0

Is the regex code in VB.net known to be slow?

I took over some code that was cleaning large amounts of text data. The code ran fairly slow, so I was looking for some ways to speed it up. I found a couple functions that got run a lot that I thought might be part of the problem.

Here's the original code for cleaning a phone number:

        Dim strArray() As Char = strPhoneNum.ToCharArray
        Dim strNewPhone As String = ""
        Dim i As Integer

        For i = 0 To strArray.Length - 1
            If strArray.Length = 11 And strArray(0) = "1" And i = 0 Then
                Continue For
            End If

            If IsNumeric(strArray(i)) Then
                strNewPhone = strNewPhone & strArray(i)
            End If
        Next

        If Len(strNewPhone) = 7 Or Len(strNewPhone) = 10 Then
            Return strNewPhone
        End If

I rewrote the code to eliminate the array and looping using regex.
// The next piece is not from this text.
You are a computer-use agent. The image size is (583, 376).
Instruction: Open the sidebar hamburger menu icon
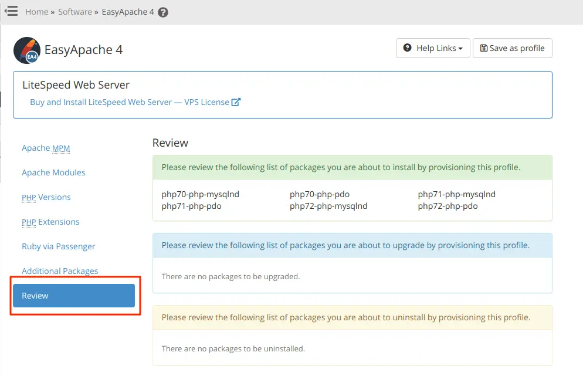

        Dim strNewPhone As String = ""
        strNewPhone = Regex.Replace(strPhoneNum, "\D", "")
        If strNewPhone = "" OrElse strNewPhone.Substring(0, 1) <> "1" Then
            Return strNewPhone
        Else
            strNewPhone = Mid(strNewPhone, 2)
        End If

        If Len(strNewPhone) = 7 Or Len(strNewPhone) = 10 Then
            Return strNewPhone
        End If

After running a couple tests, the new code is significantly slower than the old. Is regex in VB.net slow, did I add some other thing that is the issue, or is the original code just fine the way it was?

KevenDenen
  • 1,718
  • 13
  • 25
  • No, its just as fast as all other .NET languages. Make sure you are actually measuring correctly, and measuring the thing you think you are measuring, and that it even matters to measure the thing you are measuring. – StingyJack Aug 19 '13 at 17:24
  • More info here http://stackoverflow.com/questions/457605/how-to-measure-code-performance-in-net – StingyJack Aug 19 '13 at 17:25
  • and here... http://c2.com/cgi/wiki?PrematureOptimization – StingyJack Aug 19 '13 at 17:27
  • Ah, here is the post I was looking for. http://stackoverflow.com/q/6396056/16391 – StingyJack Aug 19 '13 at 17:36
  • This code block is the only change I made in the version I am testing against the original. I'm not sure I understand what you mean when you say that I'm not measuring correctly. If this is the only change, shouldn't the issue lie here? – KevenDenen Aug 19 '13 at 17:47
  • There are several statements in that method that are significantly different could be the problem. You are assuming its the regex, but it could be the Len()'s, the Mid(), Substring(), conditional statements, compilation in debug mode (the debugger can lie/heisenbug), first time JIT, etc. Any/all of those could be measured to see where the problem is. – StingyJack Aug 19 '13 at 20:24

3 Answers3

3

I conducted some tests with the Visual Studio Profiler and I did not get the same results you did. There was a logical error is your Regex function that caused the length check to be missed if the number didn't begin with 1. I corrected that in my tests.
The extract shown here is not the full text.